_Brief_
Reproduce each line of the material precisely.

_Stored data_
━━━━━━━━━━━━━━━━
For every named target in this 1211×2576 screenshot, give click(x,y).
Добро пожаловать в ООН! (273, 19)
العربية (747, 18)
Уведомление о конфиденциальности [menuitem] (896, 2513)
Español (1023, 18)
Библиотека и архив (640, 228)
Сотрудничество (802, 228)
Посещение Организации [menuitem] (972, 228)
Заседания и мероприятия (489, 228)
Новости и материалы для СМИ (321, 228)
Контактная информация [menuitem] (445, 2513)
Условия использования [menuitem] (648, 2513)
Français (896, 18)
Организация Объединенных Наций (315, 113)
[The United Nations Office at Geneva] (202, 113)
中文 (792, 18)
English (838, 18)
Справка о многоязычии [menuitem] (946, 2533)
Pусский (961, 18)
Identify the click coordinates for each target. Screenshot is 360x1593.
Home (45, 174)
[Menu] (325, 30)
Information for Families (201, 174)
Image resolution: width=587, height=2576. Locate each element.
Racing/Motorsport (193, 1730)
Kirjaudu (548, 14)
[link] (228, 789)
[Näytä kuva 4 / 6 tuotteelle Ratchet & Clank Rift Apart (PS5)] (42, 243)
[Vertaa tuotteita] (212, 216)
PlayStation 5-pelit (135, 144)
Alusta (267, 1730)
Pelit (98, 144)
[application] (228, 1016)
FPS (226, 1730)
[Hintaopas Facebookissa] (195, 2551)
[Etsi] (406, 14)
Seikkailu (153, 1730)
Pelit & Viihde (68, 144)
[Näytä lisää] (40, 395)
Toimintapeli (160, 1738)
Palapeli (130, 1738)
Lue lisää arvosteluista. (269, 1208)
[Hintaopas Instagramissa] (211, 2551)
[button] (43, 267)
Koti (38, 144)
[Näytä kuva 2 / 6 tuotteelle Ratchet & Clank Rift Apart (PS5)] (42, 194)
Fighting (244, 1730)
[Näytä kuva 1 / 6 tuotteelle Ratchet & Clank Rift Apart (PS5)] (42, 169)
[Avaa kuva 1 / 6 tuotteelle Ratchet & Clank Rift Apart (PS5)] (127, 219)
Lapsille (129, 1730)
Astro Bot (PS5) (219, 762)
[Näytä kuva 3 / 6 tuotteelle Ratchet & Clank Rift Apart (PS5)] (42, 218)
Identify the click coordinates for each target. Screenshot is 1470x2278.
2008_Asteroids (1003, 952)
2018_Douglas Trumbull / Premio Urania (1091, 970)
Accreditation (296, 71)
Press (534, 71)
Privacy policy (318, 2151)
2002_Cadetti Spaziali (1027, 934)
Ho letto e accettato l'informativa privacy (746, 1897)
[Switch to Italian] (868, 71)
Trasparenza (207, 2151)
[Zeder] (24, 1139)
━━━━━━━━━━━━━━━━
_Answer below_
For every named target in this 1211×2576 screenshot, give click(x,y).
Добро пожаловать в ООН! (273, 19)
العربية (747, 18)
Уведомление о конфиденциальности [menuitem] (896, 2513)
Español (1023, 18)
Библиотека и архив (640, 228)
Сотрудничество (802, 228)
Посещение Организации [menuitem] (972, 228)
Заседания и мероприятия (489, 228)
Новости и материалы для СМИ (321, 228)
Контактная информация [menuitem] (445, 2513)
Условия использования [menuitem] (648, 2513)
Français (896, 18)
Организация Объединенных Наций (315, 113)
[The United Nations Office at Geneva] (202, 113)
中文 (792, 18)
English (838, 18)
Справка о многоязычии [menuitem] (946, 2533)
Pусский (961, 18)
Identify the click coordinates for each target. Screenshot is 360x1593.
Home (45, 174)
[Menu] (325, 30)
Information for Families (201, 174)
Image resolution: width=587, height=2576. Locate each element.
Racing/Motorsport (193, 1730)
Kirjaudu (548, 14)
[link] (228, 789)
[Näytä kuva 4 / 6 tuotteelle Ratchet & Clank Rift Apart (PS5)] (42, 243)
[Vertaa tuotteita] (212, 216)
PlayStation 5-pelit (135, 144)
Alusta (267, 1730)
Pelit (98, 144)
[application] (228, 1016)
FPS (226, 1730)
[Hintaopas Facebookissa] (195, 2551)
[Etsi] (406, 14)
Seikkailu (153, 1730)
Pelit & Viihde (68, 144)
[Näytä lisää] (40, 395)
Toimintapeli (160, 1738)
Palapeli (130, 1738)
Lue lisää arvosteluista. (269, 1208)
[Hintaopas Instagramissa] (211, 2551)
[button] (43, 267)
Koti (38, 144)
[Näytä kuva 2 / 6 tuotteelle Ratchet & Clank Rift Apart (PS5)] (42, 194)
Fighting (244, 1730)
[Näytä kuva 1 / 6 tuotteelle Ratchet & Clank Rift Apart (PS5)] (42, 169)
[Avaa kuva 1 / 6 tuotteelle Ratchet & Clank Rift Apart (PS5)] (127, 219)
Lapsille (129, 1730)
Astro Bot (PS5) (219, 762)
[Näytä kuva 3 / 6 tuotteelle Ratchet & Clank Rift Apart (PS5)] (42, 218)
Identify the click coordinates for each target. Screenshot is 1470x2278.
2008_Asteroids (1003, 952)
2018_Douglas Trumbull / Premio Urania (1091, 970)
Accreditation (296, 71)
Press (534, 71)
Privacy policy (318, 2151)
2002_Cadetti Spaziali (1027, 934)
Ho letto e accettato l'informativa privacy (746, 1897)
[Switch to Italian] (868, 71)
Trasparenza (207, 2151)
[Zeder] (24, 1139)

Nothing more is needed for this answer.